If you get the regular T you can run a line to a point, hit the T, then split it off to two nozzles. Honestly, a lot of it depends on how you are going to run the lines around lights and such.


----------



## suztor (Aug 14, 2011)

Thanks for all the help everyone!

I put my order in today and ended up going with:
x1 Starter Kit which includes 1 nozzle
x1 Tube clips (10 pieces)
x1 Zipdrip
x2 plug in elbows (for the modification)
x1 T Double nozzle
x1 Double nozzle conversion.


so I'll have 2 doubles set up equidistant from the sides.

Thanks again, I'll post pics if anyone wants to see the results once they come in!


----------



## J Teezy (Jan 25, 2012)

for about the same price you could get the ultimate package which comes with the zip drip and the clips, better pump, and more


----------



## suztor (Aug 14, 2011)

Oh well, too late now! 

I don't really need a better pump since its clearly stated that bigger isn't better in that case. You just get a noisier pump because of back pressure. And I don't really plan on having racks of frogs. Even if I upgrade this viv to a bigger one or I get a second one I'm still covered.

So, really, it fits my needs perfectly!



sent from my incredible...mind


----------



## suztor (Aug 14, 2011)

Man its driving me nuts that I don't have any tracking information!

sent from my incredible...mind


----------



## J Teezy (Jan 25, 2012)

the bigger pump isn't noisy at all.

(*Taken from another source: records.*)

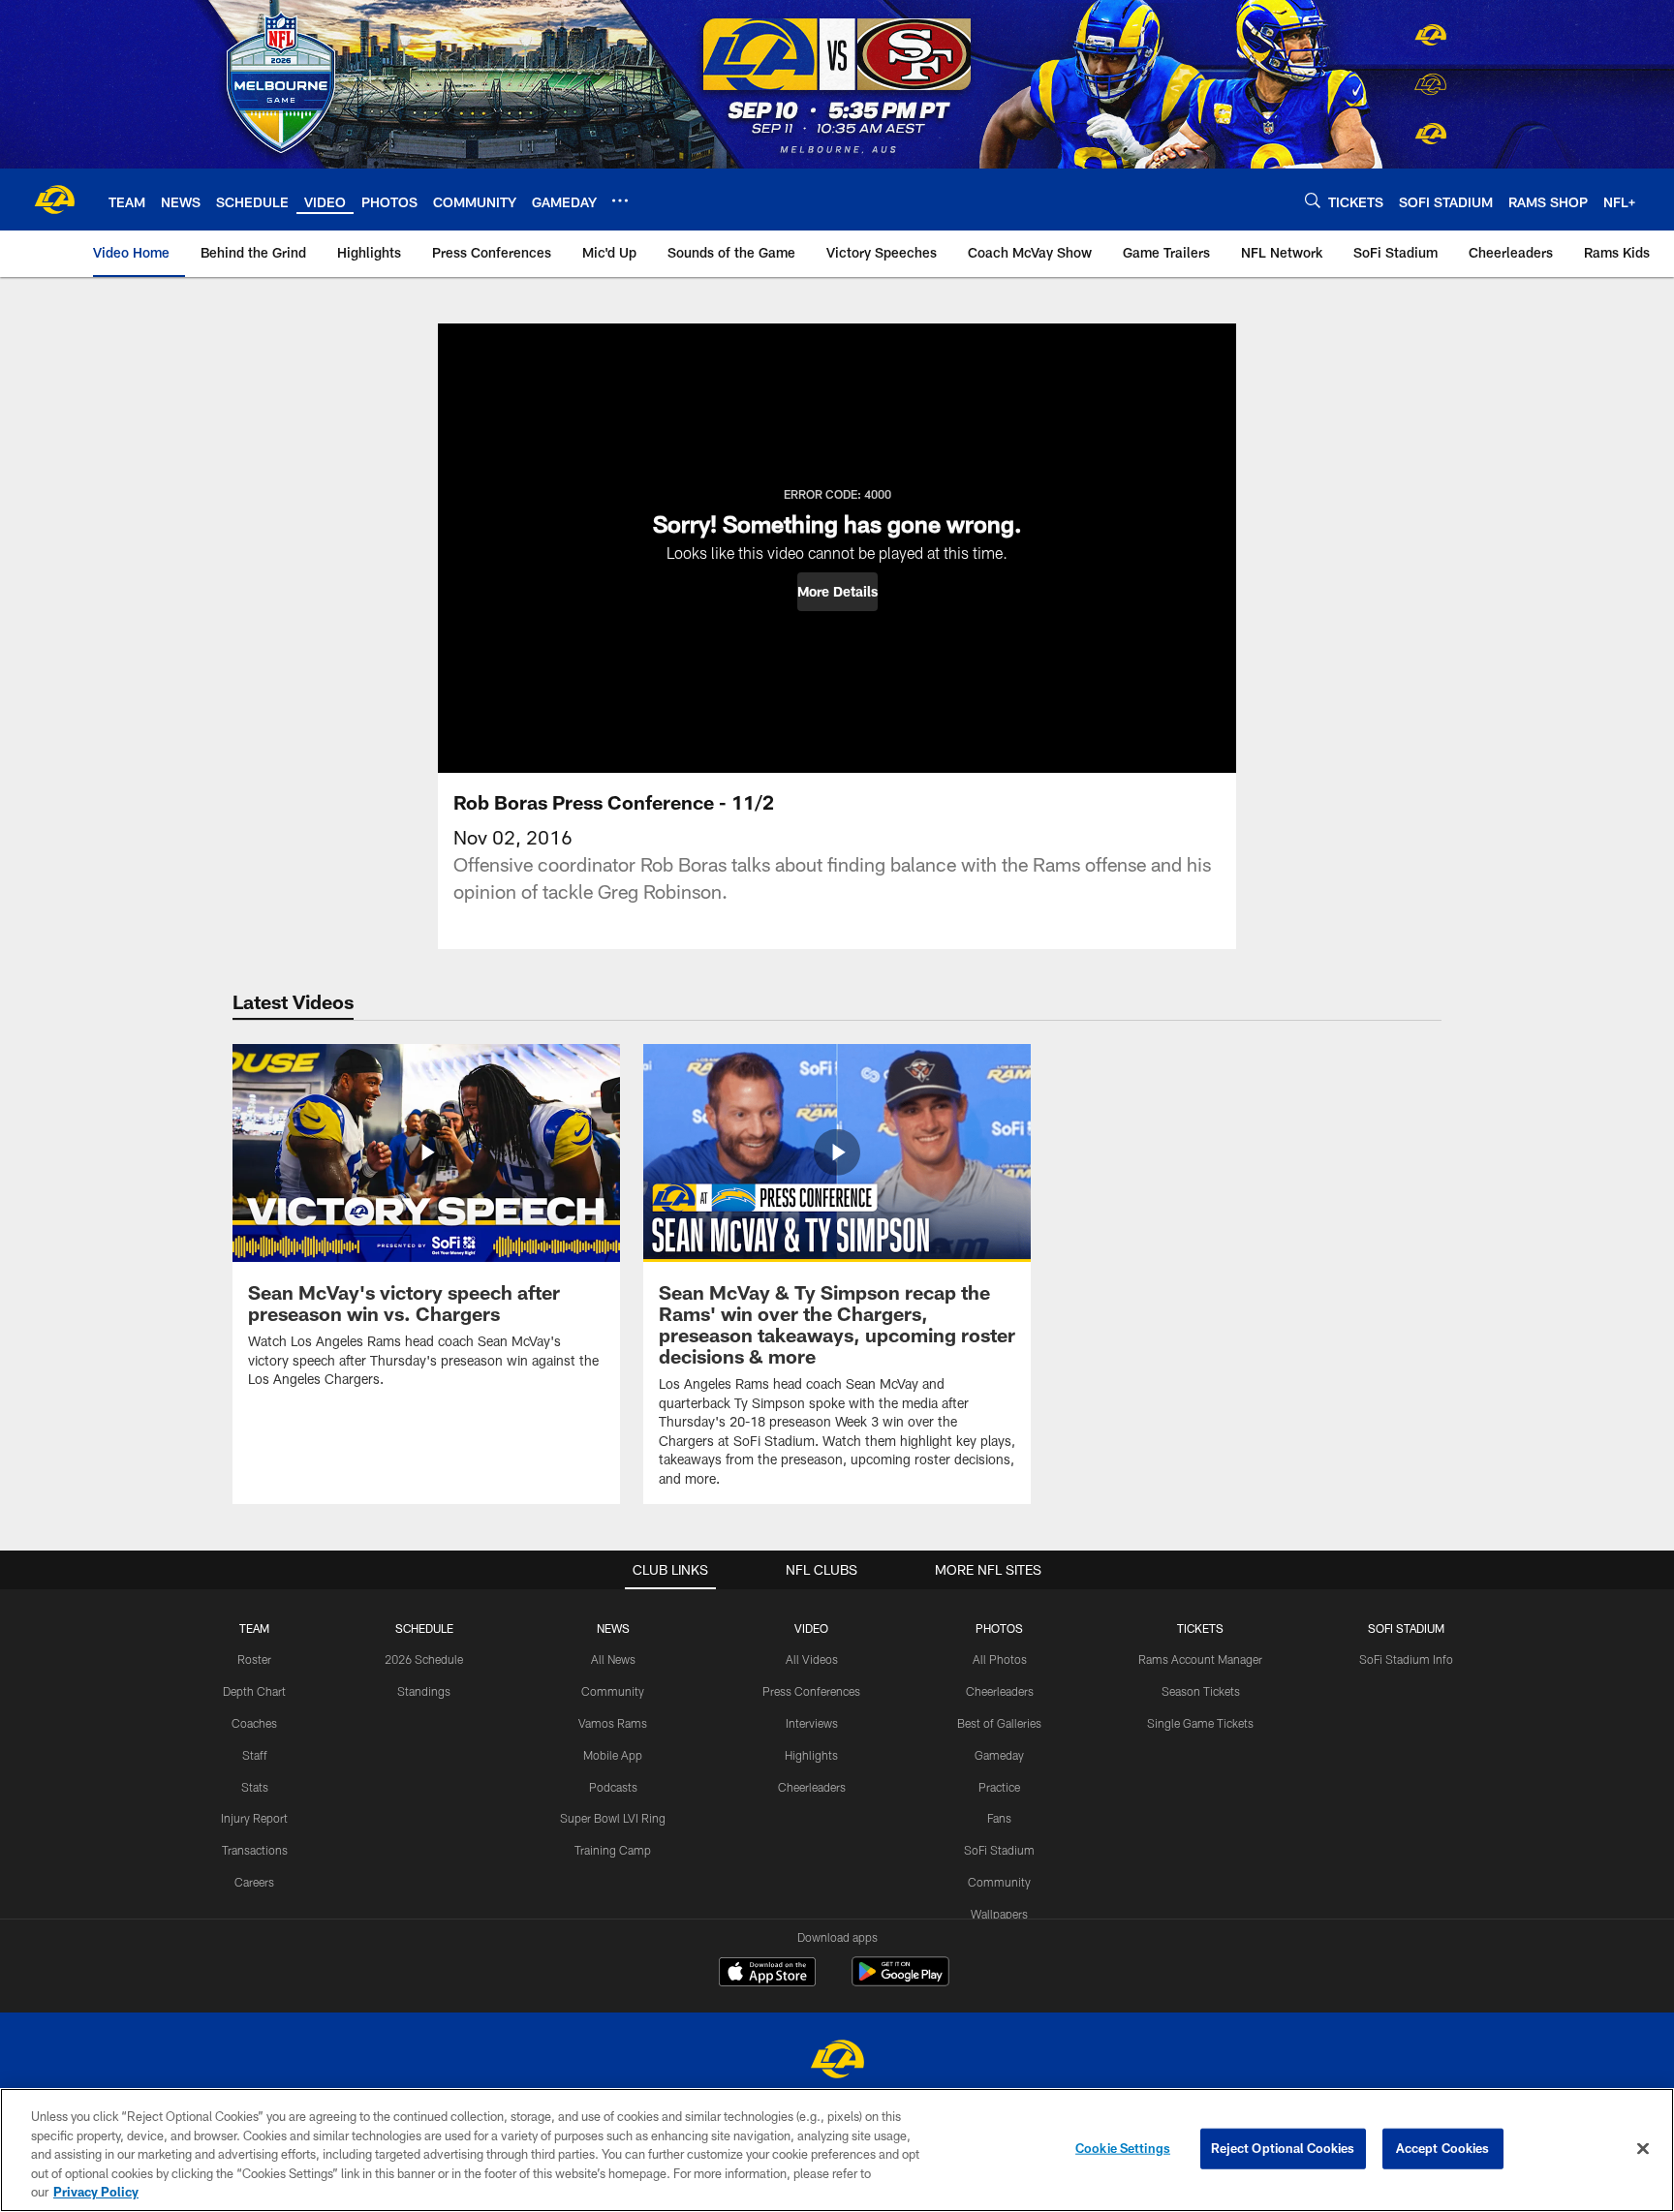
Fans (999, 1818)
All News (613, 1659)
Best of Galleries (999, 1723)
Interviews (812, 1723)
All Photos (1000, 1659)
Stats (254, 1787)
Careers (254, 1882)
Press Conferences (811, 1691)
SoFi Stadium (999, 1850)
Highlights (811, 1755)
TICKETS (1200, 1628)
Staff (254, 1755)
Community (612, 1691)
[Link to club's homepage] (54, 199)
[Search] (1312, 200)
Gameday (999, 1755)
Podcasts (613, 1787)
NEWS (613, 1628)
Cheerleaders (812, 1787)
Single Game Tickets (1200, 1723)
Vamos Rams (612, 1723)
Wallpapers (999, 1913)
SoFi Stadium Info (1406, 1659)
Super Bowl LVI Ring (613, 1818)
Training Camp (612, 1850)
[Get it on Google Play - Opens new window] (900, 1981)
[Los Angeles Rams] (837, 2061)
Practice (999, 1787)
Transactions (255, 1850)
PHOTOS (999, 1628)
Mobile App (612, 1755)
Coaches (254, 1723)
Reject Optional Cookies (1283, 2148)
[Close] (1643, 2149)
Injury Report (254, 1818)
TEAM (254, 1628)
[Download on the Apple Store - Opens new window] (767, 1973)
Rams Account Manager (1200, 1659)
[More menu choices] (620, 200)
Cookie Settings (1122, 2148)
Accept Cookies (1443, 2148)
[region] (837, 2150)
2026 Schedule (424, 1659)
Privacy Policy (96, 2191)
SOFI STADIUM (1406, 1628)
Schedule (424, 1628)
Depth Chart (254, 1691)
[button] (837, 591)
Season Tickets (1201, 1691)
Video (811, 1628)
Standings (423, 1691)
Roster (254, 1659)
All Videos (812, 1659)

The only thing you can hear when the system turns on is the mist spraying


----------



## nonliteral (Mar 26, 2012)

...unless you've left the tubing loose where it can rattle against the glass


----------



## suztor (Aug 14, 2011)

I finally got.my mist system in today just to find out a 5/8ths glass bit is impossible to find in this tiny town! 

So I just ordered it online. I can't wait to set up my system! 

My plan is to use a 2.5 gallon tank as my resvoir, do you think that is too small? It's what fits in the space I have. How much water does the system move ?

~Sue


----------



## carola1155 (Sep 10, 2007)

As long as you keep an eye on it that should be enough of a reservoir... Bigger would be better though.

Also, you may want to black out most of sides of the tank to block light from causing algae growth.


----------